Data to process
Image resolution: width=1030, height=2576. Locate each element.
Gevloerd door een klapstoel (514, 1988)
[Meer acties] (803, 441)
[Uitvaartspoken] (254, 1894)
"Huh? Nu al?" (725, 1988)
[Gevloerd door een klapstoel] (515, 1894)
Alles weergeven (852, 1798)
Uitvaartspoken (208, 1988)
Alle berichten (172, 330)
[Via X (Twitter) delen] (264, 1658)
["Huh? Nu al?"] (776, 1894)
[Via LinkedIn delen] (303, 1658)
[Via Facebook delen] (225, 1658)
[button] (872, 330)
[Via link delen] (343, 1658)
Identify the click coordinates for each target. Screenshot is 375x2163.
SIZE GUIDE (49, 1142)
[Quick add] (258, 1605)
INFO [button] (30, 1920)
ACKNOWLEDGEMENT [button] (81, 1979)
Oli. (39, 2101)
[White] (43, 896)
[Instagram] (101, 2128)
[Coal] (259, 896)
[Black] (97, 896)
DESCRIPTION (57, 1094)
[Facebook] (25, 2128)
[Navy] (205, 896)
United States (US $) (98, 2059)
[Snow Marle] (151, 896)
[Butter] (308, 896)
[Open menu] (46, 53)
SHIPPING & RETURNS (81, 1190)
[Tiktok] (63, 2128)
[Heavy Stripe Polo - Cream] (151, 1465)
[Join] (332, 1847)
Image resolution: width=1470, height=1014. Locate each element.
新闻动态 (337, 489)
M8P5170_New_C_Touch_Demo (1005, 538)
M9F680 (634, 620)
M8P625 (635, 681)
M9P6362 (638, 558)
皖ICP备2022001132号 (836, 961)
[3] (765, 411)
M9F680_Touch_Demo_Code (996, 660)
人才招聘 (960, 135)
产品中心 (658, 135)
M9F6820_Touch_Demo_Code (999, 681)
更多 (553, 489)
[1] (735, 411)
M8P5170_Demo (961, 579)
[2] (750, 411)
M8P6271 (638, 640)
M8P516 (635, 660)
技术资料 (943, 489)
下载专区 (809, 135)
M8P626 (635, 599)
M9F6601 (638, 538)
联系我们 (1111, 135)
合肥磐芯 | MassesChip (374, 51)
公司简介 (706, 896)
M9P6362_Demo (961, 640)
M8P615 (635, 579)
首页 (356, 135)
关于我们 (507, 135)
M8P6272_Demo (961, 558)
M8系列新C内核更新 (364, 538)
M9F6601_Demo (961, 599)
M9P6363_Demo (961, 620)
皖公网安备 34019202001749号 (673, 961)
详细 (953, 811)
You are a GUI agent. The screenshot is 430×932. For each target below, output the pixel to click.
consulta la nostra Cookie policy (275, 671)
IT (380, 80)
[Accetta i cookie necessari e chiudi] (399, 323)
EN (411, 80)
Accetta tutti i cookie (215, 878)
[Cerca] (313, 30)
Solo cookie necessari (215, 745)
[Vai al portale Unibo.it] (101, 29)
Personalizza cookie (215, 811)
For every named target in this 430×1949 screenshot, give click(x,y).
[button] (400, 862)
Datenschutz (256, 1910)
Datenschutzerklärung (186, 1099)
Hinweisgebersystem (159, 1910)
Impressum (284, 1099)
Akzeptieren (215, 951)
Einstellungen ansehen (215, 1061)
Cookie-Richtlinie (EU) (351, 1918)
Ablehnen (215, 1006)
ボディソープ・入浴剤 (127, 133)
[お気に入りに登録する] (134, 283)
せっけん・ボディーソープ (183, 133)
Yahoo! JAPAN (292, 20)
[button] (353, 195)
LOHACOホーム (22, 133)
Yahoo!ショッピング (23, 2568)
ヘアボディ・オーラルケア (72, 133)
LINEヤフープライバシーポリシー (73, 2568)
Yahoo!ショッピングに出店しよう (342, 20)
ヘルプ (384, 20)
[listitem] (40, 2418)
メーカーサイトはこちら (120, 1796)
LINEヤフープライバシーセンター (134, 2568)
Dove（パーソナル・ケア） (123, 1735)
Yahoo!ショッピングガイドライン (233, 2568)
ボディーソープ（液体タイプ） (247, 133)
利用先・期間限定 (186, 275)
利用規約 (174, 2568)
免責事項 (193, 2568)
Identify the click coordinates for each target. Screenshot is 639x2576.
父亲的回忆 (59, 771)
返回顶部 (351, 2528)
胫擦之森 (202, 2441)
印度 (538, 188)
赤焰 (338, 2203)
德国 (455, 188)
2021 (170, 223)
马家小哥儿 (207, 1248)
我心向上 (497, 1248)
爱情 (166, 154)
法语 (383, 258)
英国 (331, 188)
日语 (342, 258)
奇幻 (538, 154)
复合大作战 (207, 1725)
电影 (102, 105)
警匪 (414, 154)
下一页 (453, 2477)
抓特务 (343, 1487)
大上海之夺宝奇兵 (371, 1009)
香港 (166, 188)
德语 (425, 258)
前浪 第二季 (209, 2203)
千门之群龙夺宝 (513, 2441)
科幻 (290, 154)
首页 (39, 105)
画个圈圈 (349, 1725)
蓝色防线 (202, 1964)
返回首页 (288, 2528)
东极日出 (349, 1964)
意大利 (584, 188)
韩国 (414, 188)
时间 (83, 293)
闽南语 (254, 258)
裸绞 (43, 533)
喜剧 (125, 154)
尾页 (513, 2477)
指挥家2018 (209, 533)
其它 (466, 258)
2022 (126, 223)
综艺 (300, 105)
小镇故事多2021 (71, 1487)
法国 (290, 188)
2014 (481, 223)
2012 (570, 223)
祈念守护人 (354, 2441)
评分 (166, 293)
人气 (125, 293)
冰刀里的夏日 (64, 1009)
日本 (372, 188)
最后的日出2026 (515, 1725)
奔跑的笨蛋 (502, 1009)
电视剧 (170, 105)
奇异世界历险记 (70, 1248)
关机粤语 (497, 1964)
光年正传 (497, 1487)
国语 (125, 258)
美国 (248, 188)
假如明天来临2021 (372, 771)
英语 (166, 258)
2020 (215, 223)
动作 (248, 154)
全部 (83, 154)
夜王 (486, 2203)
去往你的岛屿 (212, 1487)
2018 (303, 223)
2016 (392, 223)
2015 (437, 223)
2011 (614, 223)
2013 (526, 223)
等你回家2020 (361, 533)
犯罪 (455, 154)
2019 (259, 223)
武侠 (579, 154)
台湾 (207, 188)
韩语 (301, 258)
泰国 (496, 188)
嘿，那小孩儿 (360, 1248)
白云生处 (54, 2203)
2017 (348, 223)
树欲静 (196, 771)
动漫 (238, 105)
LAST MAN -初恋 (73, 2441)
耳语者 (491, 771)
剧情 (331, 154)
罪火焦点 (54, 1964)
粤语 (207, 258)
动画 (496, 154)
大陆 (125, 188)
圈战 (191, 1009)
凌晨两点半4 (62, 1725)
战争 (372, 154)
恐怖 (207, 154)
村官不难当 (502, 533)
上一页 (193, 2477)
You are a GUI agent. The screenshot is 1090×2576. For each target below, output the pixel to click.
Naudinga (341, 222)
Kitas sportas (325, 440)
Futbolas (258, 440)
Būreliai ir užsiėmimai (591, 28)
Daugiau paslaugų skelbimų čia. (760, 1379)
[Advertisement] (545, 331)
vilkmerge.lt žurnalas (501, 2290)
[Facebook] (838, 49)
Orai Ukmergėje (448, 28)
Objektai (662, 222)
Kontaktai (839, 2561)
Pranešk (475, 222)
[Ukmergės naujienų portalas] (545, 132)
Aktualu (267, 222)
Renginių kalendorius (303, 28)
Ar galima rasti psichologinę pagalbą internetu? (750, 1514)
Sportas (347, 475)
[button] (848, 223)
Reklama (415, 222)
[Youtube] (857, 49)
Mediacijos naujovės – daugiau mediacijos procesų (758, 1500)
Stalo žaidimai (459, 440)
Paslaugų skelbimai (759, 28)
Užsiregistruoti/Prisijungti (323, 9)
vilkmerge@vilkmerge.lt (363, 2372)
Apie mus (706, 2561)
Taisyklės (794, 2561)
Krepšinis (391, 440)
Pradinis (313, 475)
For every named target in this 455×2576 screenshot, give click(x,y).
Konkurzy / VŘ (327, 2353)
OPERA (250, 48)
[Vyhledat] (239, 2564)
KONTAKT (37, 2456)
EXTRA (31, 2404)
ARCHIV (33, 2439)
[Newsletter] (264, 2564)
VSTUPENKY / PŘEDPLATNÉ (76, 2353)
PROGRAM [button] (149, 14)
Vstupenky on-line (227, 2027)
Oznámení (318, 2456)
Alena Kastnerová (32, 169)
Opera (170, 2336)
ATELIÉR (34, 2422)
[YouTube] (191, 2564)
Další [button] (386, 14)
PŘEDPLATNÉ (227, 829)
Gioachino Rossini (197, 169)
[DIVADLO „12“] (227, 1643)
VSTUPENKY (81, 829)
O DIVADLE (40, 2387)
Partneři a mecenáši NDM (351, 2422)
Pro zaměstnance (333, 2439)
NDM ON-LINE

What you have to do
From the records above, copy only the lines starting with the line that holds "Kontaktai (839, 2561)" and going on through the line that holds "Gioachino Rossini (197, 169)", exactly as written.

Exercise result
Kontaktai (839, 2561)
Pranešk (475, 222)
[Ukmergės naujienų portalas] (545, 132)
Aktualu (267, 222)
Renginių kalendorius (303, 28)
Ar galima rasti psichologinę pagalbą internetu? (750, 1514)
Sportas (347, 475)
[button] (848, 223)
Reklama (415, 222)
[Youtube] (857, 49)
Mediacijos naujovės – daugiau mediacijos procesų (758, 1500)
Stalo žaidimai (459, 440)
Paslaugų skelbimai (759, 28)
Užsiregistruoti/Prisijungti (323, 9)
vilkmerge@vilkmerge.lt (363, 2372)
Apie mus (706, 2561)
Taisyklės (794, 2561)
Krepšinis (391, 440)
Pradinis (313, 475)
For every named target in this 455×2576 screenshot, give click(x,y).
Konkurzy / VŘ (327, 2353)
OPERA (250, 48)
[Vyhledat] (239, 2564)
KONTAKT (37, 2456)
EXTRA (31, 2404)
ARCHIV (33, 2439)
[Newsletter] (264, 2564)
VSTUPENKY / PŘEDPLATNÉ (76, 2353)
PROGRAM [button] (149, 14)
Vstupenky on-line (227, 2027)
Oznámení (318, 2456)
Alena Kastnerová (32, 169)
Opera (170, 2336)
ATELIÉR (34, 2422)
[YouTube] (191, 2564)
Další [button] (386, 14)
PŘEDPLATNÉ (227, 829)
Gioachino Rossini (197, 169)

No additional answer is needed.